St Oswald's Church, Ashbourne, is one of the grandest churches in Derbyshire. The most noticable feature is its very tall spire - 212 feet (65 metres) - which dominates the area even though the church lies in the bottom of the valley.
There was certainly a church here in Saxon times and the current church has a Norman crypt, but the present building was constructed in the 13th and early 14th centuries and is the finest local example of the Early English style. The Chancel was complete by 1241 and the Nave and transepts were added in the later part of the century, with the tower added in the early 14th century. Various other small additions were made over the ages and the church was restored by Gilbert Scott in 1837-40.
Notable features are the fine East window of the Chancel and the slight curve of the Nave (probably not an intended feature), a small 13th century window in the North Transept, and the Boothby Chapel, also in the North Transept, which houses the finest local collection of tombs and alabaster or marble monuments.
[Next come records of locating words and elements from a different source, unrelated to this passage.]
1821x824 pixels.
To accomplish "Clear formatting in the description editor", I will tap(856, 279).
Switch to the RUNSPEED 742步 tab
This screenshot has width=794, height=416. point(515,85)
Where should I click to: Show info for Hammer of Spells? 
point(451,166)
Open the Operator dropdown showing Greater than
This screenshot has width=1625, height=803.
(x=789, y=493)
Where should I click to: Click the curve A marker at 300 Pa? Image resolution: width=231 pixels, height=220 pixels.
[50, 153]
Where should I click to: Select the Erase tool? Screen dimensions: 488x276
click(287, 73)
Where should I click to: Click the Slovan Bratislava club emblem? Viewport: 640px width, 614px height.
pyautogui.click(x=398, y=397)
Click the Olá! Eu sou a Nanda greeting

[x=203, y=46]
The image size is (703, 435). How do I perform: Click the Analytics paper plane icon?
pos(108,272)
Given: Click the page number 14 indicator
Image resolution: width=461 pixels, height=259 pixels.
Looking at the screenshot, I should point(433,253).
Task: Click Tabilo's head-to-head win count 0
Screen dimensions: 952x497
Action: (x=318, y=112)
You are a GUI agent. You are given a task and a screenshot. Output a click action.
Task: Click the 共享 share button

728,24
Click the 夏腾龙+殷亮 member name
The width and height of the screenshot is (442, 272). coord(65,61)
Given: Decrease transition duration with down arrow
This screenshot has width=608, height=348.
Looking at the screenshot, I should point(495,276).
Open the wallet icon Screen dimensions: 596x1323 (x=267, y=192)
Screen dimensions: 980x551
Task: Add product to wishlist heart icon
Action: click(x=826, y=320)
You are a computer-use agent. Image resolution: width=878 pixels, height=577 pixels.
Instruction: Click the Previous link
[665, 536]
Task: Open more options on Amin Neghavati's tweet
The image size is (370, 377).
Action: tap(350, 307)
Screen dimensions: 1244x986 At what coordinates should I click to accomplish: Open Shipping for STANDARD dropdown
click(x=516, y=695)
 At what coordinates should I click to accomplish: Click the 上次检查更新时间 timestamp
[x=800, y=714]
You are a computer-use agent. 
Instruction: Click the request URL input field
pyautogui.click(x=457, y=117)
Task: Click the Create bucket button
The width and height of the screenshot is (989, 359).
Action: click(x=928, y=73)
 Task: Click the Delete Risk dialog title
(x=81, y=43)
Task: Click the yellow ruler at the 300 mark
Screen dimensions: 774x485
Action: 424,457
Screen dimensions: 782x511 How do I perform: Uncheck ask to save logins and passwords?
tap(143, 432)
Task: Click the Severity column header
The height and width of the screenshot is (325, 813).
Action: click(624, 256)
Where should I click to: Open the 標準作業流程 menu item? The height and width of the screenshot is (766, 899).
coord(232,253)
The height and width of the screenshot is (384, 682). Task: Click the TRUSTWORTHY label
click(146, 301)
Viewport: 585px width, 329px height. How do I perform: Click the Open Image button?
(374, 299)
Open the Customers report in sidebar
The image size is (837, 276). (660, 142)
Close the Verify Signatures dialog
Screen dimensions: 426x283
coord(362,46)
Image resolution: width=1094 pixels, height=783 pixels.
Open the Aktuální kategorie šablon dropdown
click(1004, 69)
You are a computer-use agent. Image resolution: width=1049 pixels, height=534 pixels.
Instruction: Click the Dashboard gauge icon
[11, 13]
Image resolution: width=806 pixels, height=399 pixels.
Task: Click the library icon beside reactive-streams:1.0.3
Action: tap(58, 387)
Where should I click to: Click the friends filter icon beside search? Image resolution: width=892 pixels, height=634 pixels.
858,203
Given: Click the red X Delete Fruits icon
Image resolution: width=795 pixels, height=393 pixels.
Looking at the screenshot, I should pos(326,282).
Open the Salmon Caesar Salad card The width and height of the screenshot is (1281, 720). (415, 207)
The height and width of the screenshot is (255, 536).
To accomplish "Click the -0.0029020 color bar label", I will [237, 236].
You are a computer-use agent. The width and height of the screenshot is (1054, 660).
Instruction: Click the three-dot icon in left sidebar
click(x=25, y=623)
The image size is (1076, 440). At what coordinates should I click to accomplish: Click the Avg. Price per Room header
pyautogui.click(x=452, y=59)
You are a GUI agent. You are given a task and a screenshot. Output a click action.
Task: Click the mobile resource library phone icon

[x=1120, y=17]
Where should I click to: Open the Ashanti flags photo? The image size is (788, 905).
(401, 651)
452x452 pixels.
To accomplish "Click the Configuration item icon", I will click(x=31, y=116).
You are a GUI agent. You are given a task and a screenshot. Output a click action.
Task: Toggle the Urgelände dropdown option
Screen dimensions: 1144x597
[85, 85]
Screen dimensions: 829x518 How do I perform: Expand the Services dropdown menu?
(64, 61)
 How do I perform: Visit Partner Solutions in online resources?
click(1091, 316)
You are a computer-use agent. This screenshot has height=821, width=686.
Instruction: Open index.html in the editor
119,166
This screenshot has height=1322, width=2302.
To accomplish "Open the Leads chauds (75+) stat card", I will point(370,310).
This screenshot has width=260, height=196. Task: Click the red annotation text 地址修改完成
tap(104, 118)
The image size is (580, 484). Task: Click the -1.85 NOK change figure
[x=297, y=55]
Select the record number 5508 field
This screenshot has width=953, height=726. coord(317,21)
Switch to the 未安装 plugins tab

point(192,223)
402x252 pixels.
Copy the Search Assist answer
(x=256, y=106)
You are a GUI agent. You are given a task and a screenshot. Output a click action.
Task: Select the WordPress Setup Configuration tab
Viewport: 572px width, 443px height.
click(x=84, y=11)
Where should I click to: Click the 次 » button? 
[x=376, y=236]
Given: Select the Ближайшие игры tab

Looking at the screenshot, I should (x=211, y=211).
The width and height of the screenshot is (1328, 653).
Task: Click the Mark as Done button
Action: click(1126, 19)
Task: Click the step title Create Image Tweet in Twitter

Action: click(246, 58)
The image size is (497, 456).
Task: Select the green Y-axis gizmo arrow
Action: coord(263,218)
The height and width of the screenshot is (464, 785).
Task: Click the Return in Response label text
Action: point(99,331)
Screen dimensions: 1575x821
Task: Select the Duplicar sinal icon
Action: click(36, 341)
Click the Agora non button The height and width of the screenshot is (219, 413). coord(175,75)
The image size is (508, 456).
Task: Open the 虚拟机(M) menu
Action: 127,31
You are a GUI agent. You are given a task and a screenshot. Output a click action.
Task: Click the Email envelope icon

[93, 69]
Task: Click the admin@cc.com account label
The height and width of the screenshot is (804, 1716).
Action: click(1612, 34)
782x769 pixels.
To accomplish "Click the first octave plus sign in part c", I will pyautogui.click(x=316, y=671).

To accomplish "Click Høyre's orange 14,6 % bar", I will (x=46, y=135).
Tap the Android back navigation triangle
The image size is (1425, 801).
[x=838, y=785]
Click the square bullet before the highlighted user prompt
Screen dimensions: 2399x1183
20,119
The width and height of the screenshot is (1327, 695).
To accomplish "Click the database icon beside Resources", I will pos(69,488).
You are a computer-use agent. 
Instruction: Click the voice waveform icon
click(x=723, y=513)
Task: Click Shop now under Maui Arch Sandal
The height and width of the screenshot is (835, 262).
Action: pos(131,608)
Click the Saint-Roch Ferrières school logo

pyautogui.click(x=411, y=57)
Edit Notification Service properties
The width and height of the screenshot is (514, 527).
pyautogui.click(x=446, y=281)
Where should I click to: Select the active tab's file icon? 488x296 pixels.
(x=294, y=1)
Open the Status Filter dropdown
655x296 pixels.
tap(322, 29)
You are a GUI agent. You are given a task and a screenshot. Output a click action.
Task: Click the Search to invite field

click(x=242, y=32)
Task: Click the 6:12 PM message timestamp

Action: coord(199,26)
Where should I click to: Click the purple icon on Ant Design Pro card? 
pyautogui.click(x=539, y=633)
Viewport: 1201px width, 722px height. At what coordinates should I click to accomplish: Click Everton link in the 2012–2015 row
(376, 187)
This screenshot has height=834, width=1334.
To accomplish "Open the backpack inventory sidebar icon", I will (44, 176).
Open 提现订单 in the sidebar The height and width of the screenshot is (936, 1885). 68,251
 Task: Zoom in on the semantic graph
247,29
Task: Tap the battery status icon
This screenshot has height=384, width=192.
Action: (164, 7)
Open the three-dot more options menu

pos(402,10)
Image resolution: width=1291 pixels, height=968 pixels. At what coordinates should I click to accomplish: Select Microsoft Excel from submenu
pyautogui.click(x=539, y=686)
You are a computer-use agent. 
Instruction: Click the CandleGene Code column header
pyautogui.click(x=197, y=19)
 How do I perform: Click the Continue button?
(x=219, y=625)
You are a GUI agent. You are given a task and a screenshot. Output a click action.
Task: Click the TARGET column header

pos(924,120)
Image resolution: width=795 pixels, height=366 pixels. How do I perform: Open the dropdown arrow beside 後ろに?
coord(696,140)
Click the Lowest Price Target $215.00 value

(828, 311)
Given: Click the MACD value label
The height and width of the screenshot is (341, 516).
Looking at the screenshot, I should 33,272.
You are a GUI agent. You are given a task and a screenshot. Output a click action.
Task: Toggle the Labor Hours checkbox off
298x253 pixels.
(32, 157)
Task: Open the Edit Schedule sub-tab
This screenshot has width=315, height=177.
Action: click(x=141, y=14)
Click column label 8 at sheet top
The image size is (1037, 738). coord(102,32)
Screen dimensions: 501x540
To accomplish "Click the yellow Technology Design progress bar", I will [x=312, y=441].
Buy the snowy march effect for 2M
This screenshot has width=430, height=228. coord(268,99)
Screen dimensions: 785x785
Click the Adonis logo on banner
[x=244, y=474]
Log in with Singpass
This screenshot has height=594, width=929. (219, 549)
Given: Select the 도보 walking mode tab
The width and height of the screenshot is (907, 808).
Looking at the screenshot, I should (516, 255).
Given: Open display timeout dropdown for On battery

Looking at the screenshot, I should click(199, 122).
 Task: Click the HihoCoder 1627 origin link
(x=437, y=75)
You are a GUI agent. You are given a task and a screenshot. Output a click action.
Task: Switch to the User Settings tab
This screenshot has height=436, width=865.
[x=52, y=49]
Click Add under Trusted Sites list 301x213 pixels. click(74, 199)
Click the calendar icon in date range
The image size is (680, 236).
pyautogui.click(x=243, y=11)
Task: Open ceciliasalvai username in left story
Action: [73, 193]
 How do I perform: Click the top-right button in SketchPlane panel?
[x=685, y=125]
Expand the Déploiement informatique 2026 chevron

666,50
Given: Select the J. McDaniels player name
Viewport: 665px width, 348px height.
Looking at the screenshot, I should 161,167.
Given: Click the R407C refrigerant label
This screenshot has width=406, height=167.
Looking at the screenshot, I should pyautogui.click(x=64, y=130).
The tomb of Penelope Boothby
These include the tombs of the Cokayne family and their successors, the Boothbys, plus those of the Bradbourne family, and they stretch from that of John Cokayne (died 1372) to Lady Boothby in 1838. The most famous is that of young Penelope Boothby, who died in 1791 at the age of five. The monument was Thomas Bank's most famous work and is carved in Carrera marble - it carries the inscription: ''She was in form and intellect most exquisite. The unfortunate Parents ventured their all on the frail Bark. And the wreck was total."